You may feel embarrassed, or even scared, to ask a parent, guardian or trusted adult about sensitive topics.
And although we always recommend talking with a trusted adult or health care provider first, we know teens often head to the internet as their first source of information.
There’s a lot of misinformation out there, and the need for trusted resources and the facts are critical. That’s exactly why we created AwkTalk.
The AwkTalk™ website is a resource for teens to get answers to life’s awkward questions about sexual health, puberty, relationships, sexually transmitted infections and more from medical experts. We believe access to knowledge and resources helps empower teens make informed, healthy choices and strengthens their futures.
We know these topics can be really awkward for parents, too. AwkTalk gives parents, guardians and other trusted adults resources to help them start these awkward, but crucial, conversations.
AwkTalk is brought to you by a partnership between CelebrateOne (City of Columbus) and Columbus Public Health, in consultation with medical professionals from Nationwide Children’s Hospital. Our goal is to provide medically accurate, comprehensive and inclusive teen reproductive health education and connect teens to resources, ultimately reducing unintended teen pregnancies in Columbus, Ohio.

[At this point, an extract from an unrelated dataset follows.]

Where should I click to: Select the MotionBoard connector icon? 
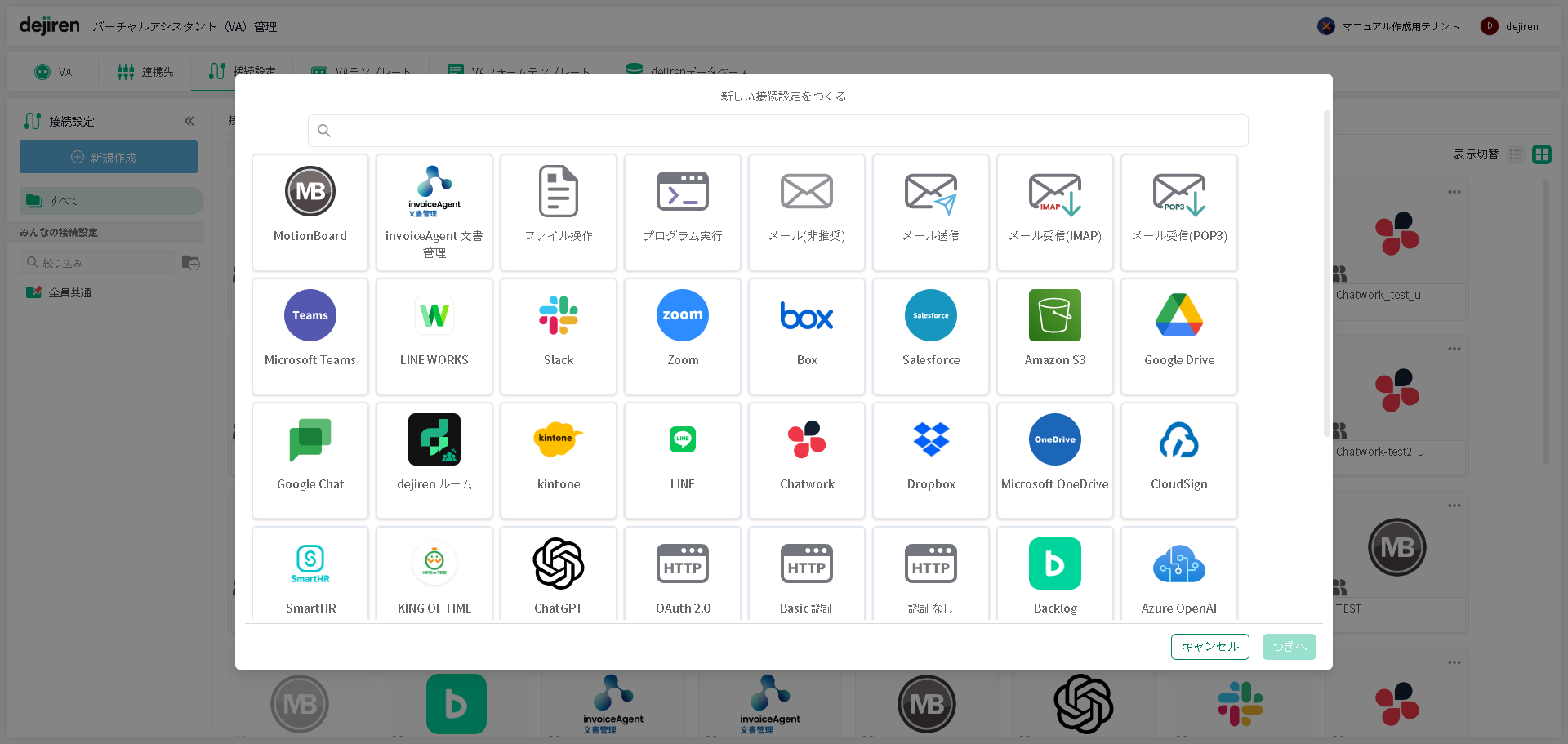[310, 192]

Reproductive health education provides a wide variety of benefits for Central Ohio teens: and it benefits our communities, too. By reducing unintended teen pregnancies, we also work to reduce infant mortality rates.
AwkTalk provides user-friendly factual information to young people and their families, backed by medical experts, helping teens make informed decisions, avoid unplanned pregnancies and reduce their sexually transmitted infection risk.

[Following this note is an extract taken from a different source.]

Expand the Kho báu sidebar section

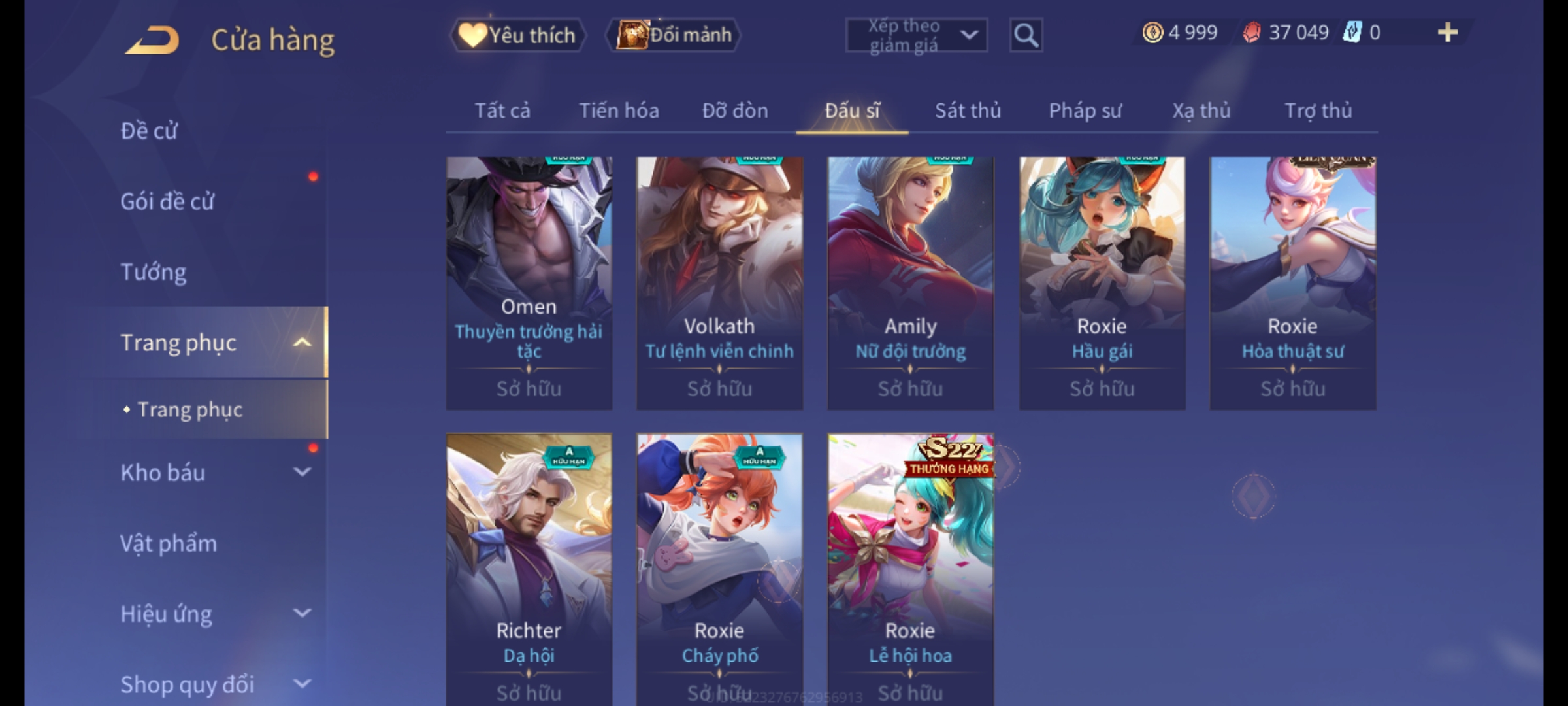[302, 472]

Why Is Teen Reproductive Health Education Important?
In 2019, the teen birth rate across Franklin County dipped to an all-time low, but some neighborhoods continue to have extremely elevated teen birth rates. In priority areas such as Franklinton, Hilltop, Linden, Northland, Southeast and Southside, teen birth rates were up to five times higher than the rest of Franklin County.
Franklin County is experiencing epidemic levels of sexually transmitted infections as county incidence significantly exceeds state and national numbers. Youth under 19 years of age make up 37% of all chlamydia cases in Franklin County.
Teens (15-19 years old) who give birth in Franklin County are twice as likely to have a baby die within the first year of life when compared to women 20 years of age and older.
Teen pregnancies (ages 15-19) account for 4.5% of all pregnancies in Franklin County.
A leading contributor to infant mortality is prematurity, and teens ages 15 to 19 in Franklin County are significantly more likely to have a premature baby (ODH Department of Vital Statistics, analyzed by Columbus Public Health, 2016).